The following tables reconcile adjusted operating profit to GAAP operating profit for the periods indicated.

Three Months Ended
June 30,
2014 2013
Operating Profit ($mm) $ 22.2 $ 12.4
Add back:
Restructuring charges 0.2 -
Adjusted Operating Profit $ 22.4 $ 12.4
Net Sales $ 265.8 $ 214.3
Operating Profit % 8.4 % 5.8 %
Adjusted Operating Profit % 8.4 % 5.8 %

The following tables reconcile net sales to organic net sales for the periods indicated.

Three Months Ended
June 30, 2014
Three Months Ended
 June 30, 2013
Net Sales Holly Hunt Organic Net Sales
Office $ 159.1 $ - $ 159.1 $ 148.1
Studio 76.3 27.1 49.2 37.2
Coverings 30.4 - 30.4 29.0
Total $ 265.8 $ 27.1 $ 238.7 $ 214.3
Percent change over prior year 24.0 % 11.4 %

The following tables illustrates the computation of our bank leverage calculation is in accordance with our Second Amended and Restated Credit Agreement dated May 20, 2014.

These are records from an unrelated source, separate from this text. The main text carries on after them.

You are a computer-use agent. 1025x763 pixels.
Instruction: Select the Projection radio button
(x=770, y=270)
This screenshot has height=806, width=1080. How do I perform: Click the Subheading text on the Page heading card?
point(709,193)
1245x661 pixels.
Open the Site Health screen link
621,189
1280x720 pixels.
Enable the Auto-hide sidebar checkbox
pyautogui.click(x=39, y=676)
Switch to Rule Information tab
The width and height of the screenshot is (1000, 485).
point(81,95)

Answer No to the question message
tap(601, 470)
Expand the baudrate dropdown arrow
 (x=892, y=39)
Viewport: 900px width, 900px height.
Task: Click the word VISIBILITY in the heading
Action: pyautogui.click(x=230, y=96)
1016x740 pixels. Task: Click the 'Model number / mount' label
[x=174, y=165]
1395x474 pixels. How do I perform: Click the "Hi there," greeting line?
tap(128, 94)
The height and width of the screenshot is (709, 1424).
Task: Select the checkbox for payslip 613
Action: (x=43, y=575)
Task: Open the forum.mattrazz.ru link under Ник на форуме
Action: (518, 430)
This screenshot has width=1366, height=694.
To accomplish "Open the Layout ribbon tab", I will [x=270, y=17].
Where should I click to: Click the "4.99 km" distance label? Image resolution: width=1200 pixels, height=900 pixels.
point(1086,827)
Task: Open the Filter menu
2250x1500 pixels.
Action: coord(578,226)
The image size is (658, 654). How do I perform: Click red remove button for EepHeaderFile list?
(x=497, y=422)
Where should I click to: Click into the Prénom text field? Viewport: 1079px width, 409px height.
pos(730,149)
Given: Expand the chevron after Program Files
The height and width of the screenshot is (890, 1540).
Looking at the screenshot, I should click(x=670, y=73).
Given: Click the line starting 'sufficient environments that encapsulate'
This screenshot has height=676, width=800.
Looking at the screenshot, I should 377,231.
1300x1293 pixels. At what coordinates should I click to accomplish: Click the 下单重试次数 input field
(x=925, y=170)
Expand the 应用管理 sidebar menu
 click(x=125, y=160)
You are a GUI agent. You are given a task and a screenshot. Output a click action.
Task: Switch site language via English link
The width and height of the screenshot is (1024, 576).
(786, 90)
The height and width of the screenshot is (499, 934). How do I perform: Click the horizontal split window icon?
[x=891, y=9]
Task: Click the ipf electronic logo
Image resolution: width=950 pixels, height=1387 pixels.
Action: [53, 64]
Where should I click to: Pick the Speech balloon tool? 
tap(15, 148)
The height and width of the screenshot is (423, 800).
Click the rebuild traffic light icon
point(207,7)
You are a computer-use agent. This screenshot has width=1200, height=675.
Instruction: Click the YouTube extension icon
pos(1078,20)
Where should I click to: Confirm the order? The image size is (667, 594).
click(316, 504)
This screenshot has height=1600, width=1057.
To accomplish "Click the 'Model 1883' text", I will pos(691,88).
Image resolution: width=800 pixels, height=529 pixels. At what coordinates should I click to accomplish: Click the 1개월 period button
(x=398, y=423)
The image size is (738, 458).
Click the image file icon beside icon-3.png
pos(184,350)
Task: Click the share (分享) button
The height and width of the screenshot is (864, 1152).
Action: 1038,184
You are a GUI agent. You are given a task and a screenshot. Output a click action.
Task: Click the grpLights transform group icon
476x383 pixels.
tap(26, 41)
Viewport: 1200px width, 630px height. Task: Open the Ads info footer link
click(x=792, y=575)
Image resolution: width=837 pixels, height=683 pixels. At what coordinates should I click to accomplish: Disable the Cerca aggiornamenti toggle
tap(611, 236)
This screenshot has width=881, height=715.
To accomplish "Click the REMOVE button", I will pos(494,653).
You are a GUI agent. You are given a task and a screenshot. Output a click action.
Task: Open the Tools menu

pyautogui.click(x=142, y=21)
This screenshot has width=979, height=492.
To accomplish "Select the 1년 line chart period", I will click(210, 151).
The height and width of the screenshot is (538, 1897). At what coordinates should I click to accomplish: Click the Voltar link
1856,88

6/30/2013 9/30/2013 12/31/2013 3/31/2014 6/30/2014
Debt Levels (1) $ 194.0 $ 188.8 $ 178.8 $ 289.8 $ 287.8
LTM Net Income ($mm) 43.7 40.0 23.1 25.3 28.2
LTM Adjustments
Interest 5.6 5.4 5.3 5.5 5.9
Taxes 25.7 23.6 15.4 15.8 17.4
Depreciation and Amortization 16.6 16.4 16.3 16.9 17.8
Non-cash items (2) 8.2 7.6 20.4 27.1 28.8
LTM Adjusted EBITDA $ 99.8 $ 93.0 $ 80.5 $ 90.6 (4) $ 98.1 (4)
Bank Leverage Calculation (3) 1.94 2.03 2.22 3.20 2.93
(1) - Outstanding debt levels include outstanding letters of credit and guarantee obligations.  Excess cash over $15.0 million reduces outstanding debt per the terms of our credit facility, a copy of which was filed with the Securities and Exchange Commission on May 21, 2014.
(2) - Non-cash items include, but are not limited to, stock-based compensation expenses, unrealized gains and losses on foreign exchange, an intangible asset impairment charge, and restructuring charges.
(3) - Debt divided by LTM Adjusted EBITDA, as calculated in accordance with our credit facility.

(4) - Includes an annualized proforma EBITDA for HOLLY HUNT, which was acquired on February 3, 2014.